# The exercise
Can you copy every line of the data below word for word, changing nothing?

[Word and element pointing entries]
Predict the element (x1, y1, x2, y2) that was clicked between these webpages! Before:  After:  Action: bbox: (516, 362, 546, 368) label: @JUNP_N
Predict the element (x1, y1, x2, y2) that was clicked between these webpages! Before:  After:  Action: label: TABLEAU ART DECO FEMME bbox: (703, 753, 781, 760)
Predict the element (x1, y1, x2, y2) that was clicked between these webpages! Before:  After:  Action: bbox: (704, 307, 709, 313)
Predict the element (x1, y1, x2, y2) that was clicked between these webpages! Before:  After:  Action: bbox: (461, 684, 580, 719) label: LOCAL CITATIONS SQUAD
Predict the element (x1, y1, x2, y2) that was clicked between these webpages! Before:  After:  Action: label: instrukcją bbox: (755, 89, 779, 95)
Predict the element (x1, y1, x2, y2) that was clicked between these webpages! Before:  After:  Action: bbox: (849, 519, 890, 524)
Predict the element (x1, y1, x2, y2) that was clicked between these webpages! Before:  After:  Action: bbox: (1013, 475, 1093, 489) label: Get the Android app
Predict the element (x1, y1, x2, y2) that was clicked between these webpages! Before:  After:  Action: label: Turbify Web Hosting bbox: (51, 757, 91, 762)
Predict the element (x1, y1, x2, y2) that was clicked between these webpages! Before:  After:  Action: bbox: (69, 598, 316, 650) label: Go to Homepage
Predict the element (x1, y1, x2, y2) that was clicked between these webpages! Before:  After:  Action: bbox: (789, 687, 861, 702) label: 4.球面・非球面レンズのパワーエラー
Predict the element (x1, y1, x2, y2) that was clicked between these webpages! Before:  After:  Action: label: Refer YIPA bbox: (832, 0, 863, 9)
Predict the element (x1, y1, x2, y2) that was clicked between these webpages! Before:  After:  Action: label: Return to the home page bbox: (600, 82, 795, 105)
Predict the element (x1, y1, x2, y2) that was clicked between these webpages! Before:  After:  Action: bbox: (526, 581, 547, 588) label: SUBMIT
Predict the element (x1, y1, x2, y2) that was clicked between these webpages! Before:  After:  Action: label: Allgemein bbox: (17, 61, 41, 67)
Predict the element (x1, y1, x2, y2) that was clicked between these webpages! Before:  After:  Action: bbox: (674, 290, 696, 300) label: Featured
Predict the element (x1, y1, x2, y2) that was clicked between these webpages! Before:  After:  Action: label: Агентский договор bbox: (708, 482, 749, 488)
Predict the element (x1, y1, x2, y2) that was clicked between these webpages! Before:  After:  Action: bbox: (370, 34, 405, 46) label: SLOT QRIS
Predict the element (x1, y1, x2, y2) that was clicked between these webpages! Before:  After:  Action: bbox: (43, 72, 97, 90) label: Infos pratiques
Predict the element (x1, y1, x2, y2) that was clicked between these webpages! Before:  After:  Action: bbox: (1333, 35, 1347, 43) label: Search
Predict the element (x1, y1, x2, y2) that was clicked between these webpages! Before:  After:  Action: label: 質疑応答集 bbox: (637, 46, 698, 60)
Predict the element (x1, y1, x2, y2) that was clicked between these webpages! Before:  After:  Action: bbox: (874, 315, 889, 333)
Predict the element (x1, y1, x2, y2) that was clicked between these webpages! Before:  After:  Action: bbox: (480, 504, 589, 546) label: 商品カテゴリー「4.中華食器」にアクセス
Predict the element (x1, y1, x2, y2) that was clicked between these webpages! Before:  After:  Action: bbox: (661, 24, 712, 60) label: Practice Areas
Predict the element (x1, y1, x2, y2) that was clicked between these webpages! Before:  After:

# Output for this task
Predict the element (x1, y1, x2, y2) that was clicked between these webpages! Before:  After:  Action: bbox: (516, 362, 546, 368) label: @JUNP_N
Predict the element (x1, y1, x2, y2) that was clicked between these webpages! Before:  After:  Action: label: TABLEAU ART DECO FEMME bbox: (703, 753, 781, 760)
Predict the element (x1, y1, x2, y2) that was clicked between these webpages! Before:  After:  Action: bbox: (704, 307, 709, 313)
Predict the element (x1, y1, x2, y2) that was clicked between these webpages! Before:  After:  Action: bbox: (461, 684, 580, 719) label: LOCAL CITATIONS SQUAD
Predict the element (x1, y1, x2, y2) that was clicked between these webpages! Before:  After:  Action: label: instrukcją bbox: (755, 89, 779, 95)
Predict the element (x1, y1, x2, y2) that was clicked between these webpages! Before:  After:  Action: bbox: (849, 519, 890, 524)
Predict the element (x1, y1, x2, y2) that was clicked between these webpages! Before:  After:  Action: bbox: (1013, 475, 1093, 489) label: Get the Android app
Predict the element (x1, y1, x2, y2) that was clicked between these webpages! Before:  After:  Action: label: Turbify Web Hosting bbox: (51, 757, 91, 762)
Predict the element (x1, y1, x2, y2) that was clicked between these webpages! Before:  After:  Action: bbox: (69, 598, 316, 650) label: Go to Homepage
Predict the element (x1, y1, x2, y2) that was clicked between these webpages! Before:  After:  Action: bbox: (789, 687, 861, 702) label: 4.球面・非球面レンズのパワーエラー
Predict the element (x1, y1, x2, y2) that was clicked between these webpages! Before:  After:  Action: label: Refer YIPA bbox: (832, 0, 863, 9)
Predict the element (x1, y1, x2, y2) that was clicked between these webpages! Before:  After:  Action: label: Return to the home page bbox: (600, 82, 795, 105)
Predict the element (x1, y1, x2, y2) that was clicked between these webpages! Before:  After:  Action: bbox: (526, 581, 547, 588) label: SUBMIT
Predict the element (x1, y1, x2, y2) that was clicked between these webpages! Before:  After:  Action: label: Allgemein bbox: (17, 61, 41, 67)
Predict the element (x1, y1, x2, y2) that was clicked between these webpages! Before:  After:  Action: bbox: (674, 290, 696, 300) label: Featured
Predict the element (x1, y1, x2, y2) that was clicked between these webpages! Before:  After:  Action: label: Агентский договор bbox: (708, 482, 749, 488)
Predict the element (x1, y1, x2, y2) that was clicked between these webpages! Before:  After:  Action: bbox: (370, 34, 405, 46) label: SLOT QRIS
Predict the element (x1, y1, x2, y2) that was clicked between these webpages! Before:  After:  Action: bbox: (43, 72, 97, 90) label: Infos pratiques
Predict the element (x1, y1, x2, y2) that was clicked between these webpages! Before:  After:  Action: bbox: (1333, 35, 1347, 43) label: Search
Predict the element (x1, y1, x2, y2) that was clicked between these webpages! Before:  After:  Action: label: 質疑応答集 bbox: (637, 46, 698, 60)
Predict the element (x1, y1, x2, y2) that was clicked between these webpages! Before:  After:  Action: bbox: (874, 315, 889, 333)
Predict the element (x1, y1, x2, y2) that was clicked between these webpages! Before:  After:  Action: bbox: (480, 504, 589, 546) label: 商品カテゴリー「4.中華食器」にアクセス
Predict the element (x1, y1, x2, y2) that was clicked between these webpages! Before:  After:  Action: bbox: (661, 24, 712, 60) label: Practice Areas
Predict the element (x1, y1, x2, y2) that was clicked between these webpages! Before:  After:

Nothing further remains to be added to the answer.